WORK REQUIRED: Pull every line that includes the word "named" out of the data below and copy it.

INPUT MATERIAL:

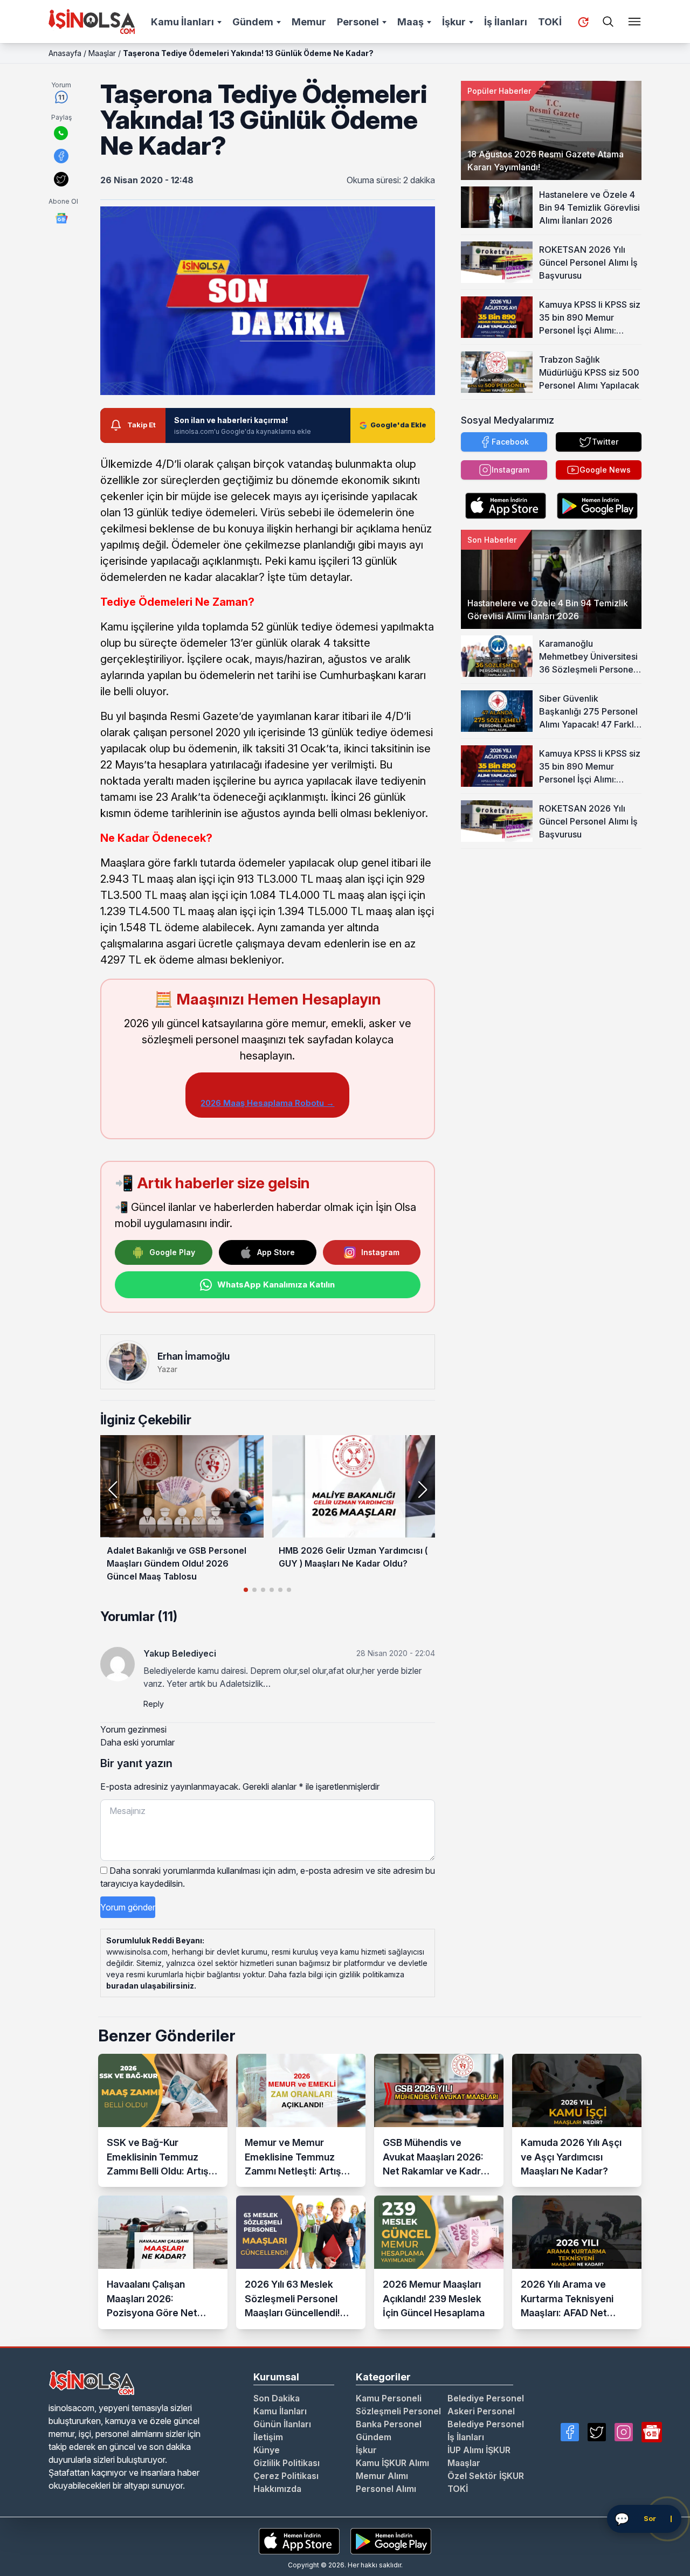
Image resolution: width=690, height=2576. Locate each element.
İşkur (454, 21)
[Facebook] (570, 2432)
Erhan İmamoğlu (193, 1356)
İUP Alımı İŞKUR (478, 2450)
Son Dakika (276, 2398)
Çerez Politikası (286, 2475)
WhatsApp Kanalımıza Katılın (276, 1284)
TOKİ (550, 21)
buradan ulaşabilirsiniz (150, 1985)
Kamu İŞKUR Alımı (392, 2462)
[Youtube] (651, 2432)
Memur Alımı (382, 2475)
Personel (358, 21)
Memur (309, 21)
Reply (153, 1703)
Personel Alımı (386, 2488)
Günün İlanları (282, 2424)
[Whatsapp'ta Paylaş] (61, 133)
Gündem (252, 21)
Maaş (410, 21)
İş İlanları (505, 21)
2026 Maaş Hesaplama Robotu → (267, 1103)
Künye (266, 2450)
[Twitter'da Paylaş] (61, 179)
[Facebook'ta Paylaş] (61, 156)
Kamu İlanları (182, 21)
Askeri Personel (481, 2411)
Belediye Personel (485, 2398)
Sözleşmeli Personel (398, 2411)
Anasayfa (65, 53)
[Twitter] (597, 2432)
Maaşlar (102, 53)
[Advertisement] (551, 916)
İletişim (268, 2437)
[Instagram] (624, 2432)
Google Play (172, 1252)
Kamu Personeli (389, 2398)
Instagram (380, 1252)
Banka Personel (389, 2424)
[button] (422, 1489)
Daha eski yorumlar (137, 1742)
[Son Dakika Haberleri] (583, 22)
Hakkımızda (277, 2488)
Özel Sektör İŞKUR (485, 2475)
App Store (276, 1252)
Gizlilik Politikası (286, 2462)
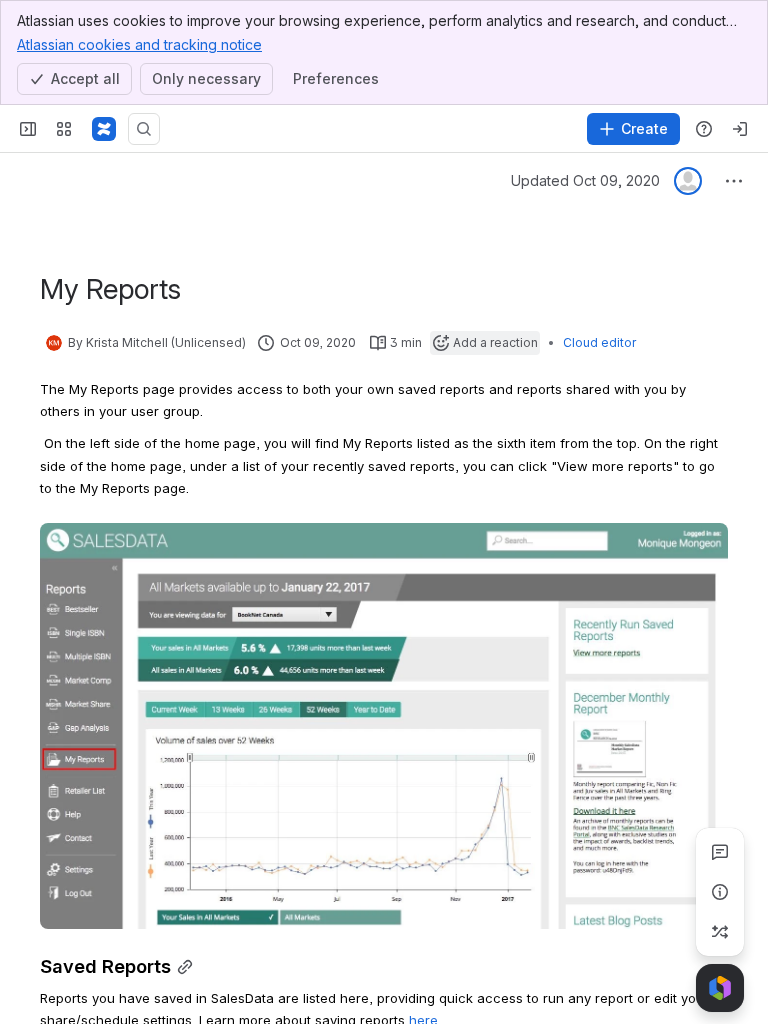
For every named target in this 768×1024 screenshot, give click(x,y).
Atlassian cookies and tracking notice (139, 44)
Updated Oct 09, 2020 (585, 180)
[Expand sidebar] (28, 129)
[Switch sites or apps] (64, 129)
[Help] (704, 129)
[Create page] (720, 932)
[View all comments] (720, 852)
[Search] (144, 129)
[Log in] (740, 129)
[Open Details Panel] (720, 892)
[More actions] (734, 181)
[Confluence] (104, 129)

==

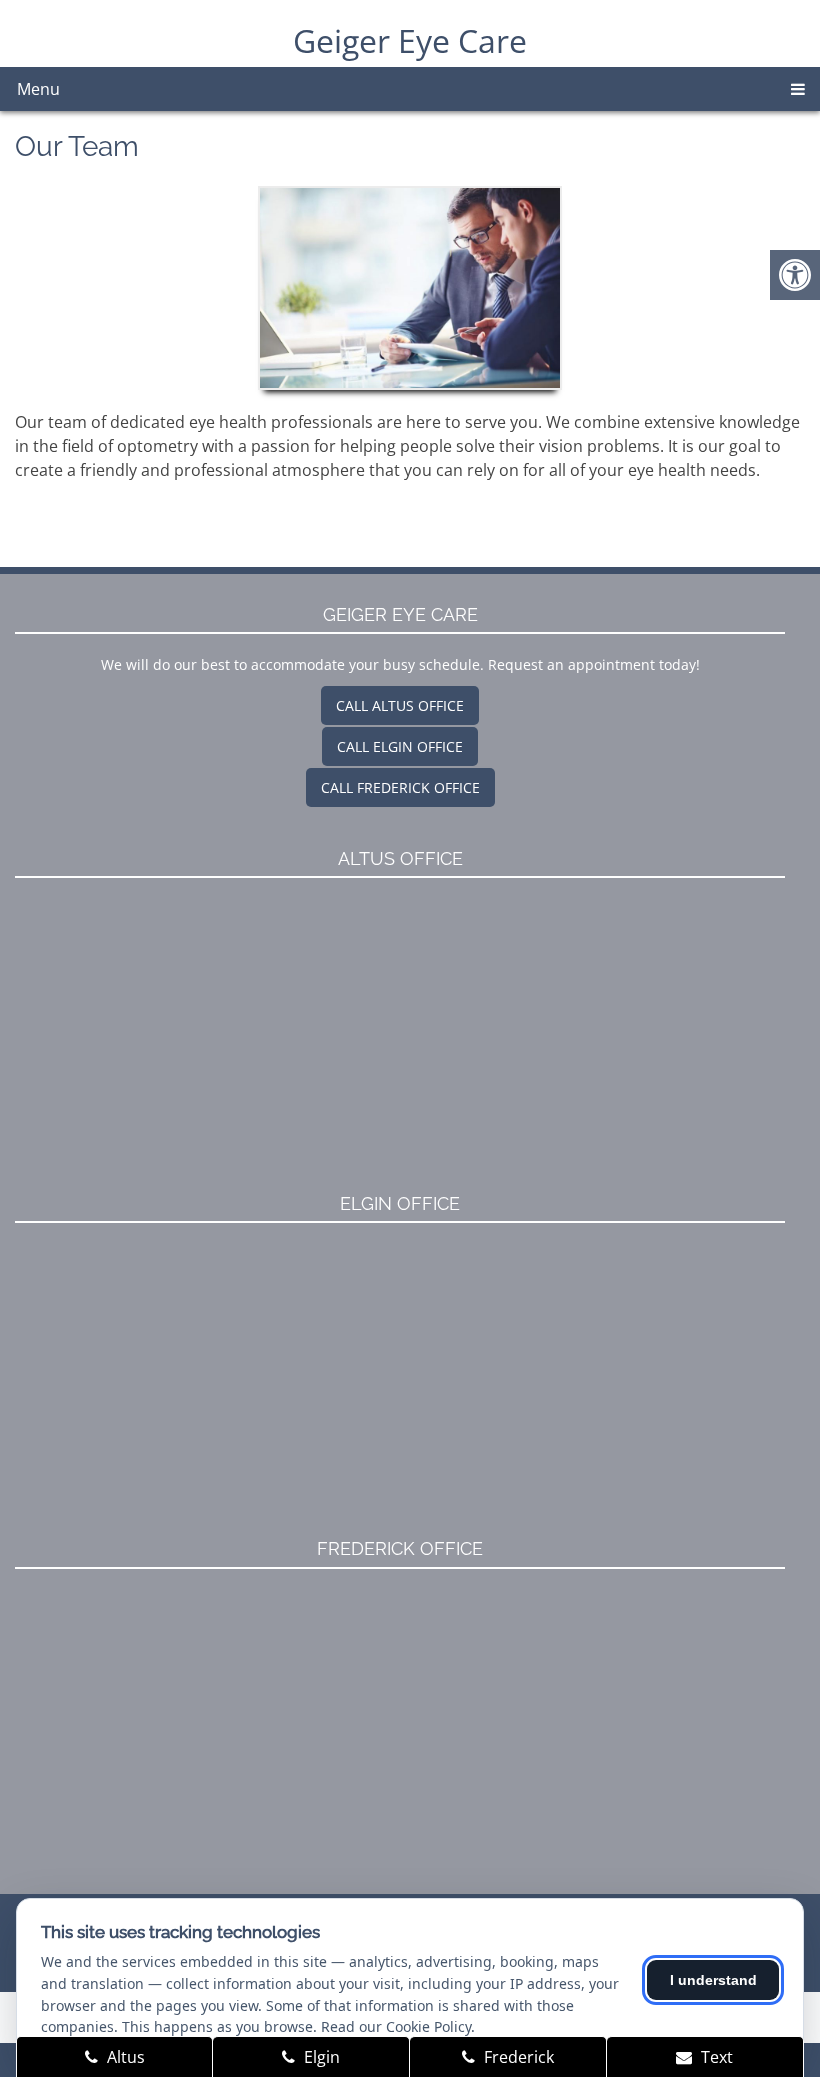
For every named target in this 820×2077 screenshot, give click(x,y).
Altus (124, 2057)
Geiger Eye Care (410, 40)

YOUR RESPONSE:
For every named target in this 768×1024 screenshot, give click(x,y).
For every named target in this 820×2077 screenshot, give click(x,y).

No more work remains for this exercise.